Uma espessa coluna de fumaça negra foi vista no local, que abastece 2/3 da energia na faixa de Gaza.

A central já havia sido atingida na semana passada e estava trabalhando com capacidade reduzida a cerca de 20%, permitindo apenas algumas horas de eletricidade por dia para os moradores de Gaza.

Além disso, segundo Fathi al-Sheikh Jalil, “cinco das dez linhas elétricas provenientes de Israel para abastecer a faixa de Gaza foram atingidas pelos bombardeios israelenses, e os serviços de manutenção não conseguem ter acesso à zona para consertá-las”.

Além da falta crônica de água, a faixa de Gaza, submetida desde 2006 a um bloqueio imposto por Israel, sofre grandes problemas de fornecimento de eletricidade.

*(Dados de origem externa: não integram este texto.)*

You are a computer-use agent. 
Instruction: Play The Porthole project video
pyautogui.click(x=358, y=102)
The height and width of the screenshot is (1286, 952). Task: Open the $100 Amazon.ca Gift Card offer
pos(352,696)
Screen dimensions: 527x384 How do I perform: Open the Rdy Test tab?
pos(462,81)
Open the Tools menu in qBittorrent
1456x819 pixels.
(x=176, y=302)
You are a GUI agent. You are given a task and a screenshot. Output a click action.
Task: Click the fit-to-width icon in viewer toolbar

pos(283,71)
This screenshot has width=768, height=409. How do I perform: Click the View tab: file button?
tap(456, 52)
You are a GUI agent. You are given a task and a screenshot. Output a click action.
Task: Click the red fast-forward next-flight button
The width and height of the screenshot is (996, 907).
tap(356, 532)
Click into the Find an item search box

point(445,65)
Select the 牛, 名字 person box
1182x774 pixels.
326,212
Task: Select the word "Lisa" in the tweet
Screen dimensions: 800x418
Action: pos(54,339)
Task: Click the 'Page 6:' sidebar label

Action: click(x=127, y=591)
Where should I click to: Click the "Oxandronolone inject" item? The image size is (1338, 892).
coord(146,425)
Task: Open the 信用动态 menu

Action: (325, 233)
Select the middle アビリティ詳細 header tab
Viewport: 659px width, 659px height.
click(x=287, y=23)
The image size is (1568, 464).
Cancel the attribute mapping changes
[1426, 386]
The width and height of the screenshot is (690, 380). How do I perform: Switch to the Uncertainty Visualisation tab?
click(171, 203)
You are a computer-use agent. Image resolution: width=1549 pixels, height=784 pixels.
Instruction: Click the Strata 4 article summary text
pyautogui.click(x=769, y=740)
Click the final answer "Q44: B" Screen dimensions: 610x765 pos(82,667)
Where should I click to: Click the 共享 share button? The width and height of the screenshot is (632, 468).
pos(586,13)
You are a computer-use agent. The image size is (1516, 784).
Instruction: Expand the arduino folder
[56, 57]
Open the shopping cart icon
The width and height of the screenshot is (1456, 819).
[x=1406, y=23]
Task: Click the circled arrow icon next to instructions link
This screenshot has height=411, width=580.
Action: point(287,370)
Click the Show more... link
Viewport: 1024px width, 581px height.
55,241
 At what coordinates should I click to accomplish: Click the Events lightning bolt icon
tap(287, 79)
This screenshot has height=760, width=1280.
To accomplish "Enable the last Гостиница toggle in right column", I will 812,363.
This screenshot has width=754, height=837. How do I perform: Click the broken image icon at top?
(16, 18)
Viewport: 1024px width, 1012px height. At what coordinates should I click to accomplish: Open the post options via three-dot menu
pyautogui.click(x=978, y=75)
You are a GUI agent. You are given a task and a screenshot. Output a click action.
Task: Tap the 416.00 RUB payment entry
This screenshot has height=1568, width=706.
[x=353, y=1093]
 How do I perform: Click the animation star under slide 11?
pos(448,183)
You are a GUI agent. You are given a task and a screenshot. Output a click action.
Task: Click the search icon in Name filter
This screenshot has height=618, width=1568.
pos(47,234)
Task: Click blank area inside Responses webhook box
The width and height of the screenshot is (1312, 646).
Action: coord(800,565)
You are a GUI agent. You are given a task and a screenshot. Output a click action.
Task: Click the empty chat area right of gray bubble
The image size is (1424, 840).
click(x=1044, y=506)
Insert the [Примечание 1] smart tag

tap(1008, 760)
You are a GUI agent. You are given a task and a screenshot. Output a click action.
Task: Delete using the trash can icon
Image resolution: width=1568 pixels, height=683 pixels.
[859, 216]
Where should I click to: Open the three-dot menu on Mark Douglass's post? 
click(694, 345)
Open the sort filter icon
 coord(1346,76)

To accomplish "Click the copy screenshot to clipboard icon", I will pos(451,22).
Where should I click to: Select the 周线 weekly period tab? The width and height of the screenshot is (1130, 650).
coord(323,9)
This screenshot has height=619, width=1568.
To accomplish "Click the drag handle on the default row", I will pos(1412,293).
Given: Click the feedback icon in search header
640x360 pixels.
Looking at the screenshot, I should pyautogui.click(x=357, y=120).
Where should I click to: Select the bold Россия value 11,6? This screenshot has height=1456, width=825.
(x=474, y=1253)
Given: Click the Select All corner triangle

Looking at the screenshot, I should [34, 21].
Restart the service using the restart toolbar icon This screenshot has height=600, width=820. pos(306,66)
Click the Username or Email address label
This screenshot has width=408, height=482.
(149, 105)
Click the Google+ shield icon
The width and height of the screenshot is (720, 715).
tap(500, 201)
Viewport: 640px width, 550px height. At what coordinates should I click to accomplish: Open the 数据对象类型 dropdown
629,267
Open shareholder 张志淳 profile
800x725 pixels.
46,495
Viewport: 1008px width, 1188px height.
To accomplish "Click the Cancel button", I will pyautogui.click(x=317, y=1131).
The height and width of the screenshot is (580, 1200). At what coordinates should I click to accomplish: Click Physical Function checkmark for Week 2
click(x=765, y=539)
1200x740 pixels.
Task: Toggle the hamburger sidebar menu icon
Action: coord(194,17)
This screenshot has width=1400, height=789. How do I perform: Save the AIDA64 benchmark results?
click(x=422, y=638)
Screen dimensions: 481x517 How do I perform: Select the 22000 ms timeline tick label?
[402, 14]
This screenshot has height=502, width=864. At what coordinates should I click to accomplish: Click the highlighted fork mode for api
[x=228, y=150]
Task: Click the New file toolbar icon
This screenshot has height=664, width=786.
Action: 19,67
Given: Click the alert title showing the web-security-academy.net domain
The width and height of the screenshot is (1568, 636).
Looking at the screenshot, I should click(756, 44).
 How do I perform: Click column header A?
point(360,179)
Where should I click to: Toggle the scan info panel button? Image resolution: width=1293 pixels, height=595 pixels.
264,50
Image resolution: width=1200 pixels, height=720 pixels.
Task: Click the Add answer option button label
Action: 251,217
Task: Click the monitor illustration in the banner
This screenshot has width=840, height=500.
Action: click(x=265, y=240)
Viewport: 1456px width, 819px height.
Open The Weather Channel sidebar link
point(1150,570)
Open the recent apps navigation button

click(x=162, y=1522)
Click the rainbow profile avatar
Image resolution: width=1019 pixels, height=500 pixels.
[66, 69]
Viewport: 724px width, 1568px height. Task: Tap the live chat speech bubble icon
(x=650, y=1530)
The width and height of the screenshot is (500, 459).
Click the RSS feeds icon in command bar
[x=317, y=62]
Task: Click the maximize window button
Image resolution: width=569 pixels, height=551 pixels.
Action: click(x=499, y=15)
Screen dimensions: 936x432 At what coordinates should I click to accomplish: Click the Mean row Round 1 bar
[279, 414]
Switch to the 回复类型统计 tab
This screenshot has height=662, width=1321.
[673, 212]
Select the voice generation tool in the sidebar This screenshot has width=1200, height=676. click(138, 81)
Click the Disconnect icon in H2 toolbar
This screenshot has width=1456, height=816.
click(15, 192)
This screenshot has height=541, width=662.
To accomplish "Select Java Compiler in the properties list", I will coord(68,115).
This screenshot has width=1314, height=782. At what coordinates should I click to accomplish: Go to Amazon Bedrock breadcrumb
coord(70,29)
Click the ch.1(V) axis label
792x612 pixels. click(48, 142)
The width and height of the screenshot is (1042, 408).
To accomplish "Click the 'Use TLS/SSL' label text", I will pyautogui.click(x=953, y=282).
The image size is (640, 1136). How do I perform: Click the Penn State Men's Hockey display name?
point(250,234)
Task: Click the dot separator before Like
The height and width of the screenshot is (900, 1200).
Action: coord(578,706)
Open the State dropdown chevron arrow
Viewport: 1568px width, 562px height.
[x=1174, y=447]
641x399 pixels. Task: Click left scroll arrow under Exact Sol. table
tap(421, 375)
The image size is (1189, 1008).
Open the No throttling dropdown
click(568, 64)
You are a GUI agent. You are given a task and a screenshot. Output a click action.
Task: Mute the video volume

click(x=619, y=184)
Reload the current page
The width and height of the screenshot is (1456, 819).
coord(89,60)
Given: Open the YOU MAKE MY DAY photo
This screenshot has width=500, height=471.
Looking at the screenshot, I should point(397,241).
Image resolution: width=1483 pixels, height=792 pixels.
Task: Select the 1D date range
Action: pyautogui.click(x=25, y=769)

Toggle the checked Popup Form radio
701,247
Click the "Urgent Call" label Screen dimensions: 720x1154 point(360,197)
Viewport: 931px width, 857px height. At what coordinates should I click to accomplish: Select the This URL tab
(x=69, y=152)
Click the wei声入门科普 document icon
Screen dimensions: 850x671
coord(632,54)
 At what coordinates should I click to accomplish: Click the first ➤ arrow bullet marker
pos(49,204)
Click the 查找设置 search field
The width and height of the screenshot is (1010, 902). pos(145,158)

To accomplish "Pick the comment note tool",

Segundo o Exército israelense, dez militares israelenses morreram na segunda-feira (28) em combates contra as forças do Hamas, facção palestina que controla a faixa de Gaza.

Segundo Ashraf al-Kidra, um oficial de saúde palestino, ao menos de cem palestinos morreram nos ataques desde meia-noite de segunda –levando a um dos dias mais violentos da ofensiva israelense, iniciada no último dia 8.

No dia 17, o Exército israelense iniciou uma ofensiva por terra em Gaza, com o objetivo de destruir túneis do Hamas que cruzam a área de fronteira.

Apesar da pressão internacional por um cessar-fogo, na segunda-feira, o primeiro-ministro de Israel, Binyamin Netanyahu, disse que a operação só acabará quando Gaza estiver desmilitarizada.

Em 22 dias, 1.116 palestinos, muitos deles civis, e 53 soldados israelenses e três civis foram mortos.